Promenades Littéraires (Gourmont)/Madame Récamier
MADAME RÉCAMIER[1]
L’histoire politique, comme celle des mœurs ou celle des lettres, contient plus d’un mystère. Des problèmes sont insolubles, parce qu’un des chiffres donnés a été faussé ; des énigmes sont indéchiffrables. Malgré l’opinion commune et en dépit de toute l’ingéniosité de M. Funck-Brentano, ils m’est encore assez difficile de croire à l’identité du Masque de Fer et du sieur Mattioli. Elle me semble aussi peu évidente que celle de Barbe-Bleue et de Gilles de Rays. La légende de Barbe-bleue est fort antérieure aux aventures de ce sanguinaire nécroman ; et, pareillement, la légende du Masque de Fer courait déjà l’Europe, que Louis XIV n’était pas roi. Une partie de l’histoire est née et s’est développée dans l’imagination populaire ceux qui la veulent mettre en concordance avec la réalité prêtent un peu à sourire.
Il y a aussi une légende Récamier.
Une jeune fille de la plus gracieuse beauté, née à Lyon en 1777, épousa à Paris, en 1793, un financier nommé Jacques Récamier, alors âgé de quarante-deux ans. La Terreur passée, la jeune femme se produisit dans le monde qui, peu à peu, ressuscitait. Elle fut de toutes les fêtes ; elle balança, sous le Directoire, la royauté parisienne de Mme Tallien ; elle eut un salon où se pressèrent toutes les jolies femmes et tous les hommes illustres ; ses adorateurs furent innombrables et de qualité Lucien Bonaparte, Bernadotte, les deux Montmorency, Murat, Benjamin Constant, Wellington, le prince Auguste de Prusse, Chateaubriand. Indépendante de son mari, qui ne réclamait aucun droit sur elle, elle vécut entièrement libre, n’ayant de comptes à rendre à personne. Ses principes de morale étaient ceux que l’on pouvait avoir en un temps où il n’y en avait guère. Elle ne connut le sentiment religieux, par l’influence de Ballanche, que dans la seconde moitié de sa vie. Son existence de jeune femme se passa au grand jour. Elle ne pouvait aller aux eaux que toute l’Europe n’en fût informée ni accueillir plus cordialement un ami que son geste ne fût commenté dans les gazettes. Et cependant, jamais sa vertu ne fut mise sérieusement en doute ni par les adorateurs qu’elle rebuta, ni par ses rivales, ni par les ennemis de ceux qui étaient visiblement ses préférés.

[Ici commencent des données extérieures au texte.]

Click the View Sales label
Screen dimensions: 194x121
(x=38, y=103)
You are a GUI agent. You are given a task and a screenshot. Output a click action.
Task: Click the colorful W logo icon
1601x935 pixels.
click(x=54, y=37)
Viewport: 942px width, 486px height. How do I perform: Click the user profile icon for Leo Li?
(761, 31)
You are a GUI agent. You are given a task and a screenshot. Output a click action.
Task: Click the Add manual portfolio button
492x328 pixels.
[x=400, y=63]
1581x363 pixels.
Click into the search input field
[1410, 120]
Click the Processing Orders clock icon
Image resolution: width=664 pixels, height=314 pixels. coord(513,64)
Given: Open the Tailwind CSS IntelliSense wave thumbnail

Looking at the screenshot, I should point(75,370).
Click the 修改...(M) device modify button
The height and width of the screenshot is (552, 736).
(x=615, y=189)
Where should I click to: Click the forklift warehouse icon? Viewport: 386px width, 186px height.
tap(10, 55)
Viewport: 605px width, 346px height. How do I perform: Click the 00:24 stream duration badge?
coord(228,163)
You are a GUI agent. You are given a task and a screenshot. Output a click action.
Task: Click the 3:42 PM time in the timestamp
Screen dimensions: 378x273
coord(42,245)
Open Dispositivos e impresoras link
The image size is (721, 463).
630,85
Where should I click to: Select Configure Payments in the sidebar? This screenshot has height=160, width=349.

Sa rivalité avec Mme Tallien, qui craignait l’éclat ingénu de sa grâce, sa longue amitié avec Mme de Staël, la passionnée, accentuent encore le paradoxe d’une telle vie. La célèbre influence du milieu en reçoit une très sérieuse blessure, car s’il suffisait de fréquenter les mauvaises compagnies pour avoir de mauvaises mœurs, celles de Mme Récamier auraient dû être détestables. Mais elle n’eut pas à résister qu’à de dangereux exemples. Aucune femme ne fut attaquée plus directement, ni par des ennemis mieux armés et plus astucieux. Tous les amours s’agenouillèrent, suppliants et parfois menaçants, devant le sofa où elle aimait à reposer sa langueur. Elle connut les objurgations du soldatesque Lucien, les élancements mystiques de Mathieu de Montmorency, les déclarations passionnément spirituelles de Benjamin, les supplications timides de Ballanche. Aucune méthode ne trouva le chemin de son cœur.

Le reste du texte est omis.